Legal issues were confirmed to not be an issue by the game’s creator, and some accusers have since apologized publicly. Other rumors ran rampant on social media after Flappy Bird creator pulled the game’s plug. The buzz included much more than the false claim that Nguyen was getting sued by Mario Brothers’ developers. People also claimed that the creator had killed himself because of the stress of developing such an enormous hit. They claimed that people were so furious that he stopped the game that he was getting death threats. None of these rumors were true though.

The Guardian reports that besides Flappy Bird, Minecraft, YouTube, Facebook, and Instagram, are the most popular among British children. Children and adults were still passing their time on their devices that had Flappy Bird already installed despite it disappearing from Google Play and the Android store. Meanwhile, devices with the game installed were amazingly being sold for thousands of dollars.
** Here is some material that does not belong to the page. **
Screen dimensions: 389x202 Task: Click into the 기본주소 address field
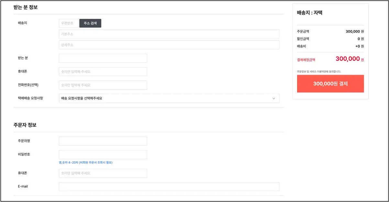(169, 34)
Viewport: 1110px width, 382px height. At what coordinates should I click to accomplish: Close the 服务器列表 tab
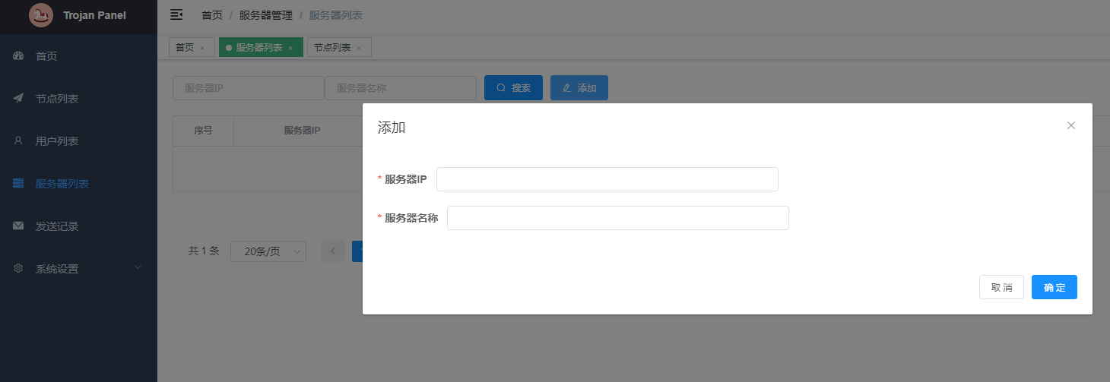click(290, 48)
While it’s uncertain if all of the purchases and bids were genuine, The Telegraph reported at the time, “The devices being sold will be linked to their owner’s app account, meaning those who purchase them to specifically play the game may run into difficulty.” That didn’t stop the Flappy Bird madness though. Over 1000 Flappy Bird clones surfaced while Flappy Bird was regaining health, and mobile gaming changed forever.

Nguyen felt he was getting ripped off by all the copy cat games. Finally, Dong tweeted, “definitely bringing Flappy Bird back, but with the re-release of the app will come a warning: Please take a break.” Now, it’s April 1st, Flappy Bird is again causing a stir, and parents are left wondering with all the Flappy Bird drama, joke’s on who?